Naturally, the Republican legislators who have a longstanding animus toward the LGBT community are behind the bill. The legislation made it out of senate committee last week, despite leading health professionals saying that this could damage the counseling profession.
In fact, even the head of the counseling program at Lipscomb University, a Christian university, said that the bill is a bad idea because student counselors must treat a range of clients.
“I want my students to be able to help anyone who walks in their door,” [said Jake Morris, director of the graduate program in counseling]. For example, if a student thinks divorce is sinful, that student still needs to know how to treat clients who have gone through a divorce.”
Students, Morris said, should be exposed to a wide range of clients while in training. That will help them become competent professionals.
“We are health care professionals,” he said. “We need to act like it.”

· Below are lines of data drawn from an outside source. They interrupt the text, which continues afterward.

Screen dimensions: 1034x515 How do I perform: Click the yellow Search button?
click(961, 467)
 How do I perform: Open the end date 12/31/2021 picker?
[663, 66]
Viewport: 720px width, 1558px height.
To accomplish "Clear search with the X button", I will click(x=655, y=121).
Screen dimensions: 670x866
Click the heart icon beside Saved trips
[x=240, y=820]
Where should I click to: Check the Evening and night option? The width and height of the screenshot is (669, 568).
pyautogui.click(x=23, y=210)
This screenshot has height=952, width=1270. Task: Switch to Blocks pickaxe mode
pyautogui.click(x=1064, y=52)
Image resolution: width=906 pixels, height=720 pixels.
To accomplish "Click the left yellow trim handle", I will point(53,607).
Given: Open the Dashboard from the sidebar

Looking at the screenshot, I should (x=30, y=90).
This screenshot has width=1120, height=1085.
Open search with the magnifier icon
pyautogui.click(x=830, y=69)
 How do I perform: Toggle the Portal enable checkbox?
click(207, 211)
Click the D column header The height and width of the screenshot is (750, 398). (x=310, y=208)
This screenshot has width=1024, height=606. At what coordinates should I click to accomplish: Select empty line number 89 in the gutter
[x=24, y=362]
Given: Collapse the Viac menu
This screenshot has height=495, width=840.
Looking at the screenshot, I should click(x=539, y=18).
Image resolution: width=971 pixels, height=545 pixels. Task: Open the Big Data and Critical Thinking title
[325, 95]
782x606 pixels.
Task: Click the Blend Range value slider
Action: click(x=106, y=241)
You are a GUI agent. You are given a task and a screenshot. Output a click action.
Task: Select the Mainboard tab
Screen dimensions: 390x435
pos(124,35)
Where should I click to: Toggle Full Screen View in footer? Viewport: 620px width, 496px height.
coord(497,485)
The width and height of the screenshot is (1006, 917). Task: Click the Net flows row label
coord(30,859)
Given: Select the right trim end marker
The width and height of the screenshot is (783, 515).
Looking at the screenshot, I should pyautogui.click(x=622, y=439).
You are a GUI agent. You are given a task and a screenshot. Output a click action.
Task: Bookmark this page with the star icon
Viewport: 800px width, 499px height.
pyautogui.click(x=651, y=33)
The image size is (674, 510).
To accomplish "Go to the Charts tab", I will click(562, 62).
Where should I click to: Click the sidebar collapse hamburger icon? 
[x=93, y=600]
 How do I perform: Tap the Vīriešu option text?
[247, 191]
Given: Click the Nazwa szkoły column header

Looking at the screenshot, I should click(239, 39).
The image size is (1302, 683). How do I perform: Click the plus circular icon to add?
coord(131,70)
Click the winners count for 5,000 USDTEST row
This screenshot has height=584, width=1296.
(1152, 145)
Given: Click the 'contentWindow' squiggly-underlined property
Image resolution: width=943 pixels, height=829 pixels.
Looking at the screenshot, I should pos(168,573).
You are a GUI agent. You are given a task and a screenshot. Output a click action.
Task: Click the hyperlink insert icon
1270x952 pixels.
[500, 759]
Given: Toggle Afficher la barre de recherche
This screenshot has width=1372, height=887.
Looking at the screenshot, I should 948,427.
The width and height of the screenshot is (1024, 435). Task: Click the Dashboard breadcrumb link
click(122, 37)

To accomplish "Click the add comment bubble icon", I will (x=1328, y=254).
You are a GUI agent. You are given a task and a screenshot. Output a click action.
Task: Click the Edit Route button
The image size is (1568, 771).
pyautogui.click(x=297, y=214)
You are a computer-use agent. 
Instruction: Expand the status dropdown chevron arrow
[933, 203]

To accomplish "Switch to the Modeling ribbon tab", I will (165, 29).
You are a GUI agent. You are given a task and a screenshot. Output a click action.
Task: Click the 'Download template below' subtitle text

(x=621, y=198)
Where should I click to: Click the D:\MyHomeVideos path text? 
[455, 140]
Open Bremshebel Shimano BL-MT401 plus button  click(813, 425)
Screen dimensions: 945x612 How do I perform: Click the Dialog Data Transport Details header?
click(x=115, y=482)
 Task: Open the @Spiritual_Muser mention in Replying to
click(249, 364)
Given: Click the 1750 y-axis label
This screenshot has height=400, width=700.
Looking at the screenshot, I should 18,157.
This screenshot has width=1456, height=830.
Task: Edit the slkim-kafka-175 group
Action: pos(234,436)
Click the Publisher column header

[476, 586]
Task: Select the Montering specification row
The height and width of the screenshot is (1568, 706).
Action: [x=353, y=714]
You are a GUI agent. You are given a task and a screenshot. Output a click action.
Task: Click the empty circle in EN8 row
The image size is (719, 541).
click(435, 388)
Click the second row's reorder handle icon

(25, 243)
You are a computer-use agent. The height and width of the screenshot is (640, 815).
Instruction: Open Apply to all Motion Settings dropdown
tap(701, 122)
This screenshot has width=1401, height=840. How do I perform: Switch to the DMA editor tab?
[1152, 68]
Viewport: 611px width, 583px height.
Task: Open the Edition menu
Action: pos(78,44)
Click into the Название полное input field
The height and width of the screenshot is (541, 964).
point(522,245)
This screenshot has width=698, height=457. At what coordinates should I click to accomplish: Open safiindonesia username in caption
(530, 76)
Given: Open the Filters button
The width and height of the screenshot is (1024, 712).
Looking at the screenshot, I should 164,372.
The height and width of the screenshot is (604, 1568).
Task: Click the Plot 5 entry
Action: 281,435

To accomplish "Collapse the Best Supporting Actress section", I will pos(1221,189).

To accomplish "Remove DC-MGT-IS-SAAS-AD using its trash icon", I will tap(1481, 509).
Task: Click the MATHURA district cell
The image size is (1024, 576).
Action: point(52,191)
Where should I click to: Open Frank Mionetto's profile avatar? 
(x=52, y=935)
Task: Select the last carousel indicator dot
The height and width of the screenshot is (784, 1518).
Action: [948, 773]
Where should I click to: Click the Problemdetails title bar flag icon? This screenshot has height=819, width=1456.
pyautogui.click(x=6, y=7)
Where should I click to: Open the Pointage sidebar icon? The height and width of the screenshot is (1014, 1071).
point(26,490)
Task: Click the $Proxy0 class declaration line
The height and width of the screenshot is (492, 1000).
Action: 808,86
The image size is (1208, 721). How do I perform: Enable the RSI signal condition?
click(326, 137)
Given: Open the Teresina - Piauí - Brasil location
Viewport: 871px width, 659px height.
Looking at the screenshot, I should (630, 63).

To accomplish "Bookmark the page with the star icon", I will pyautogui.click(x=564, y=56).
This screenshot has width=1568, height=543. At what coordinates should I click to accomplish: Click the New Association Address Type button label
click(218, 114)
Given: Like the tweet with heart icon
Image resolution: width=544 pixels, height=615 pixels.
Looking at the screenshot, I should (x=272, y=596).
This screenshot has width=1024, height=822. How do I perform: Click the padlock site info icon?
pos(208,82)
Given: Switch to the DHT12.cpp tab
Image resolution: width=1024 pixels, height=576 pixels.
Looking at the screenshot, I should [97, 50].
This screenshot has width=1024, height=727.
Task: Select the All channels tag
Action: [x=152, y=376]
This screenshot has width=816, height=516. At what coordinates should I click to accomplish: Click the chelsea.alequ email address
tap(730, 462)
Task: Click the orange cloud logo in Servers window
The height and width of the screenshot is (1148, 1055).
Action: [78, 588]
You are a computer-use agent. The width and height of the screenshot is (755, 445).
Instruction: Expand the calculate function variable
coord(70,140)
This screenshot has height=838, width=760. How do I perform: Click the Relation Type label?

Senator Stacey Campfield, author of the infamous Don’t Say Gay bill, reportedly managed to turn discussion of the bill even more anti-gay by asking what the rules were surrounding counselors advocating reparative therapy:
“So if someone were to, say, come in and—I’m just going to throw an example out there—say they were a homosexual and a person did not believe that was a natural act and they suggested, say, change therapy? Would that be something you could allow a student to do?”
Other lawmakers appeared aghast that the medical profession didn’t allow for counselors to impose their own morality on those they were counseling, with Senator Rusty Crowe (R-Johnson City) reportedly saying, “I would think that you should be up front and truthful and tell them if they are doing wrong and try to counsel them to do what’s right. That really disturbs me.”
The Don’t Have to Counsel Gays bill is not the only anti-gay legislation that Tennessee lawmakers are considering at the moment. The reintroduced Don’t Say Gay bill comes with a shiny new clause saying school counselors can out kids who identify as LGBT, and legislation to make it illegal for universities to hold religious clubs to the standards set out in (LGBT-inclusive) nondiscrimination policies has swiftly advanced.